▶ [WHAT THE EXERCISE ASKS]: Your answer must consist of exactly the lines below, starting with the line with "The image size is (644, 652)." and going on through the line with "Task: Click the Internet Explorer icon", and nothing else.

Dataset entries
------

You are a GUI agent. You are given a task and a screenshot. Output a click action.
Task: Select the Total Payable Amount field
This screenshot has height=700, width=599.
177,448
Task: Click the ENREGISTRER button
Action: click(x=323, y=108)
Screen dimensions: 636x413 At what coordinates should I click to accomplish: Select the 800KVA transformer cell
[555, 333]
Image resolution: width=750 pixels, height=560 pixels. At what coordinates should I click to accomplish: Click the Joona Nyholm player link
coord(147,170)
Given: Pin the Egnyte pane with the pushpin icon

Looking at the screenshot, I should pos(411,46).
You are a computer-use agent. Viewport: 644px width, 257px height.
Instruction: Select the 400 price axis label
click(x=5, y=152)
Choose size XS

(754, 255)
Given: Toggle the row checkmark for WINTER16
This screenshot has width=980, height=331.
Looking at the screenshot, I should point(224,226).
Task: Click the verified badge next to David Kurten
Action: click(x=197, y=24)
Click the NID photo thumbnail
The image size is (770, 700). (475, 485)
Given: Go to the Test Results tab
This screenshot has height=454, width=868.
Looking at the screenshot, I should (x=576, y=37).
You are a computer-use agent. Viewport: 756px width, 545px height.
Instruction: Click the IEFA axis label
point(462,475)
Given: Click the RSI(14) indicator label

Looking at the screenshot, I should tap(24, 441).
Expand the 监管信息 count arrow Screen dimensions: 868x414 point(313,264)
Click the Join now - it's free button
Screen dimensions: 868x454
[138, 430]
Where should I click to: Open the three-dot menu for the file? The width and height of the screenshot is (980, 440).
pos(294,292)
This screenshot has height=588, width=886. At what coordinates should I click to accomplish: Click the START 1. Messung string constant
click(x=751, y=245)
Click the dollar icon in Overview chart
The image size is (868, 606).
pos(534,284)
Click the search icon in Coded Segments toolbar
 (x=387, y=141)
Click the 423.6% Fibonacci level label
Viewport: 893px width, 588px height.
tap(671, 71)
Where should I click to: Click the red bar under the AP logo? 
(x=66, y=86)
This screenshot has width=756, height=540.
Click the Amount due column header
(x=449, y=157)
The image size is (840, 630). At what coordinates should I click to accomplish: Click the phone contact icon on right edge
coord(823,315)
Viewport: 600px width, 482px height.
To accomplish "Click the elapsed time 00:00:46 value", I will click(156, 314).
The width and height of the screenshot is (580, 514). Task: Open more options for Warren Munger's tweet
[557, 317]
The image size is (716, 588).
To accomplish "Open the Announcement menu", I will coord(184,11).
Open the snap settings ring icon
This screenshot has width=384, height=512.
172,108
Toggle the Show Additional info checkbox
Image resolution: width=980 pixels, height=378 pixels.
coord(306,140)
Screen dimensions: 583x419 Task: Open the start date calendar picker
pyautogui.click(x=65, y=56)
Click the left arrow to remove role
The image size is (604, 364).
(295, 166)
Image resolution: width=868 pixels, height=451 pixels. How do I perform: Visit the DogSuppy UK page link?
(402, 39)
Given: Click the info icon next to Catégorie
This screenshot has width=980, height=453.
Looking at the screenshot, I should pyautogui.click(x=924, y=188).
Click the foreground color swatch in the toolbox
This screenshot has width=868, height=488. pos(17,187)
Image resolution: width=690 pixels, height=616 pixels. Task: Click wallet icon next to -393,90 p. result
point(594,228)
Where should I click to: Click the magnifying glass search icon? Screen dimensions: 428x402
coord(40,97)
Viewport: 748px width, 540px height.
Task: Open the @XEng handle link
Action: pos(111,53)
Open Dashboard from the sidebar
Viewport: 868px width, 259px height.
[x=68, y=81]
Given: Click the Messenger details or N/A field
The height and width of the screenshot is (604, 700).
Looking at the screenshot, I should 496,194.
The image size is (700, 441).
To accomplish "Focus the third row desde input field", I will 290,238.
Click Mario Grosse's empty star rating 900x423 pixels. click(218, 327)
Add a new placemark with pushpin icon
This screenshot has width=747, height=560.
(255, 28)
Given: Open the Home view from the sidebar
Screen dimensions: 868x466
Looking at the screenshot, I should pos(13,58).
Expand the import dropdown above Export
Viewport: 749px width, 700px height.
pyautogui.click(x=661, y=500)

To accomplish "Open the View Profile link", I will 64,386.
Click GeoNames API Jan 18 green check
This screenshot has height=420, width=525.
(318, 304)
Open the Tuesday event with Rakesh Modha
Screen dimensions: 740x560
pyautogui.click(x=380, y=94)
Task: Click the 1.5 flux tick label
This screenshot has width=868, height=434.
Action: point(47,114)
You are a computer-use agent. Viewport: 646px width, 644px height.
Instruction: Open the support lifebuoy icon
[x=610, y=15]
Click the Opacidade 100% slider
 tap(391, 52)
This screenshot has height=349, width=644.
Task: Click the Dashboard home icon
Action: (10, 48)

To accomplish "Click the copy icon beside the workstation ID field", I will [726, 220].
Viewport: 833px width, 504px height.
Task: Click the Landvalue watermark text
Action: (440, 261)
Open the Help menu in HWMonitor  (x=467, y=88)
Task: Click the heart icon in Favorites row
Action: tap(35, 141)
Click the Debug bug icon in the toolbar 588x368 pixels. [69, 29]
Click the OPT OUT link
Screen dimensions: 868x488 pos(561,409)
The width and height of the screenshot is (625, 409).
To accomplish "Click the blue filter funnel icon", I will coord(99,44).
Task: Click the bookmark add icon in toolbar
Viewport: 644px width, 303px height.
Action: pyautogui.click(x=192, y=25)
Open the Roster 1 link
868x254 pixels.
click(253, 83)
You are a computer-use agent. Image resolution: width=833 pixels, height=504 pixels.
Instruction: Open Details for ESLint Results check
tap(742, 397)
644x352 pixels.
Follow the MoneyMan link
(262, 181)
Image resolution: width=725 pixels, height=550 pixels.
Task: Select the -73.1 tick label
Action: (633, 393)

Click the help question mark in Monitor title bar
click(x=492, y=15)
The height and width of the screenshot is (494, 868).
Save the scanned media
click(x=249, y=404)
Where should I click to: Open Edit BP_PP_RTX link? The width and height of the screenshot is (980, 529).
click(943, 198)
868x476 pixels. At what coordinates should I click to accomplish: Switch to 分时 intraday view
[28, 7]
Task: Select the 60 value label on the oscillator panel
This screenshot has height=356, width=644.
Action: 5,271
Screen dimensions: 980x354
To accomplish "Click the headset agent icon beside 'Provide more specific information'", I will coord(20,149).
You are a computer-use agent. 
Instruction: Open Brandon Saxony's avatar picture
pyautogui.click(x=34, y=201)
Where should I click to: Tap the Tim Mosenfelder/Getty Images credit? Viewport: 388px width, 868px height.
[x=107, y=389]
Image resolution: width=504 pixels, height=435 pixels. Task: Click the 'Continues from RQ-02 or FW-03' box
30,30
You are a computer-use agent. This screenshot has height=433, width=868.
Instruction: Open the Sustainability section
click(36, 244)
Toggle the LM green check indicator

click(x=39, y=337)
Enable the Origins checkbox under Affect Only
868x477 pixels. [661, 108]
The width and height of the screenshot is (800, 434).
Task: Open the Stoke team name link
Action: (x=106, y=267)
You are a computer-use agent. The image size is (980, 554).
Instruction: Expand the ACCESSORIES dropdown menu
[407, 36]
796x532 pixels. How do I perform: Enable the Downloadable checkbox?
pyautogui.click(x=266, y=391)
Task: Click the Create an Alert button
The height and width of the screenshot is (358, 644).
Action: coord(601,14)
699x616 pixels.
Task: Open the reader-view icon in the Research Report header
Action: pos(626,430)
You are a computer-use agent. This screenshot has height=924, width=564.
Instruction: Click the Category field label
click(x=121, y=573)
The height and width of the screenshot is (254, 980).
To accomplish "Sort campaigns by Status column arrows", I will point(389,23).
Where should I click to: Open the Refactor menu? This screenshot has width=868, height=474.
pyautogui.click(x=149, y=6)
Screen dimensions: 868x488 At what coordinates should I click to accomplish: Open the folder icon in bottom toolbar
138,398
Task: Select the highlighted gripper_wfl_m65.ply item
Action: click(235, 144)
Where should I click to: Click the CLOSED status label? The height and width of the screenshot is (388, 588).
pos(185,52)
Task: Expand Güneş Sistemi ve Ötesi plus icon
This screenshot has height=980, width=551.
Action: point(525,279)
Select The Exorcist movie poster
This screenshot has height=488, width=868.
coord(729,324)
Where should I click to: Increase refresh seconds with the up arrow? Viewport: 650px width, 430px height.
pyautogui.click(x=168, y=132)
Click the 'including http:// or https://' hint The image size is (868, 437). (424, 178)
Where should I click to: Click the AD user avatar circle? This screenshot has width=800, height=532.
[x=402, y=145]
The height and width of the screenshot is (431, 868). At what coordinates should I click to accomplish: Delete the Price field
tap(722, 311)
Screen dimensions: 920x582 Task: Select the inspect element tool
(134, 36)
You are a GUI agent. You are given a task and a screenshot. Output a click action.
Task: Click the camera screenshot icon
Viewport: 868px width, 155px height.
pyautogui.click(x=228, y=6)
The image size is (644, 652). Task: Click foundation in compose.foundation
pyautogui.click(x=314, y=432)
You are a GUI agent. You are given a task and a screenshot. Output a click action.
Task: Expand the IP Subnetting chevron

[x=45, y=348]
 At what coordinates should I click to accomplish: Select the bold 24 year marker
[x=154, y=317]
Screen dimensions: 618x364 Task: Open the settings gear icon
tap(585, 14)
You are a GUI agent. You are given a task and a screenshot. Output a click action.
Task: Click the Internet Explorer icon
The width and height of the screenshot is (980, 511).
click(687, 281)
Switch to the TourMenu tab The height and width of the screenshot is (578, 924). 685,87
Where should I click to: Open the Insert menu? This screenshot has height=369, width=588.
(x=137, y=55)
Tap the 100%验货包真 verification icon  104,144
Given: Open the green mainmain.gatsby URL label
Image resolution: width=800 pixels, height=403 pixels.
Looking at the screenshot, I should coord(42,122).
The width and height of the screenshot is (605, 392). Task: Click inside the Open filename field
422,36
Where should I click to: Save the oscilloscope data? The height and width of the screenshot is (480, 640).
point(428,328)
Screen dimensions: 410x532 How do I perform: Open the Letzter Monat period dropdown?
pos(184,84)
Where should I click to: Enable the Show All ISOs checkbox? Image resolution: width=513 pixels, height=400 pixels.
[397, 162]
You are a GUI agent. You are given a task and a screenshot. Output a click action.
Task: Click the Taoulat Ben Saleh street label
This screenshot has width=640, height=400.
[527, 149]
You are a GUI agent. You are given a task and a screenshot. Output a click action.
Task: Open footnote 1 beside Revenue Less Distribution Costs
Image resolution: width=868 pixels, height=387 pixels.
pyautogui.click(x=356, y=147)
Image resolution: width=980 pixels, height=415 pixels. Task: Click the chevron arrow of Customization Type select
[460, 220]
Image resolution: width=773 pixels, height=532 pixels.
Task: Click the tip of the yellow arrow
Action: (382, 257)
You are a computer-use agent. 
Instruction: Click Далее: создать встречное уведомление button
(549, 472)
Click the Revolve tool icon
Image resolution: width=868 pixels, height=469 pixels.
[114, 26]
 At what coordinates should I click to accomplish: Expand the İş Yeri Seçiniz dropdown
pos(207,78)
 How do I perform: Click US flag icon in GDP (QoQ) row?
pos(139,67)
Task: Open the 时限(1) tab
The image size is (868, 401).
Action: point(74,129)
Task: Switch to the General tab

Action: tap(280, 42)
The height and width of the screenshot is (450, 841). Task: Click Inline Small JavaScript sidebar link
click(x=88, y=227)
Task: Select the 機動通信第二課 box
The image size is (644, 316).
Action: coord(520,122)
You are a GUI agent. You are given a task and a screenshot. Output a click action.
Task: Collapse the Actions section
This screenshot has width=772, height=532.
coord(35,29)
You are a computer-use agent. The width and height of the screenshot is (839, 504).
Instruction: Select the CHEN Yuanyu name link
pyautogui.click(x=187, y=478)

------

▶ [EXERCISE RESULT]:
The image size is (644, 652). Task: Click foundation in compose.foundation
pyautogui.click(x=314, y=432)
You are a GUI agent. You are given a task and a screenshot. Output a click action.
Task: Expand the IP Subnetting chevron

[x=45, y=348]
 At what coordinates should I click to accomplish: Select the bold 24 year marker
[x=154, y=317]
Screen dimensions: 618x364 Task: Open the settings gear icon
tap(585, 14)
You are a GUI agent. You are given a task and a screenshot. Output a click action.
Task: Click the Internet Explorer icon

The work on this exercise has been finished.